Un beau jour d’été, en ayant marre de la vie de pacage, 15 vaches ont quitté leur enclos de Saint-Barnabé, en Mauricie. Il y aurait eu des naissances. On les voit parfois sortir du bois à la tombée de la nuit.

Elles sont « retournées à la vie sauvage », nous dit-on.

Mais comment l’animal qu’on croyait le plus placide et le plus domestiqué sur Terre a-t-il seulement pu fuir sans revenir ? Même le chat revient. Et survivre ?

Et puis comment « redevenir » ce qu’on n’a jamais été, c’est-à-dire libre, autonome, farouche… forestier ?

Personne ne sait comment les récupérer. Ministères, municipalités, SPCA, cowboys… Y a rien à faire.

Dans un pays où l’on extermine le caribou forestier, on ne sait pas comment capturer 20 vaches.

Quinze vaches sautent la clôture et tout est renversé. Quinze vaches désertent et c’est l’humain qui se révèle emprisonné dans des pacages bureaucratiques aux clôtures infranchissables. De qui relèvent les vaches, juridiquement parlant ? Est-ce un animal vraiment sauvage ? Peut-on le chasser ? À partir de quand perd-on son statut d’animal domestique ? Un lasso autour d’un veau à Saint-Tite, ça va, mais essayez donc de pogner une vache laineuse ébouriffée et rétive au milieu des épinettes…

C’est comme une évasion de prison, mais sans la peur : on peut prendre pour la vache sans retenue.

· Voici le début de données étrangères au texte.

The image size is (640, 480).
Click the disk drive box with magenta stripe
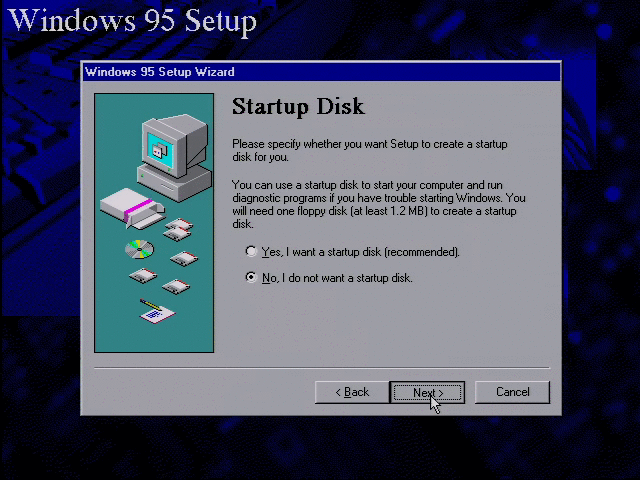pyautogui.click(x=133, y=208)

Je suis bouleversé par cette affaire. Ma conception même de la vache a pris le champ.

On les regarde en bord de route, avec leurs grands yeux humides, l’air de ne rêver à rien, l’air de déplorer mollement l’agitation du monde qui poursuit sa course folle. À la frénésie du monde, elles opposent apparemment la douceur de la vie champêtre sans tracas, où l’on marche dans un buffet à ciel ouvert avant de rentrer peinarde en jasant avec les copines. La vache nous beugle de ralentir et de cesser de pousser sur le produit intérieur brut.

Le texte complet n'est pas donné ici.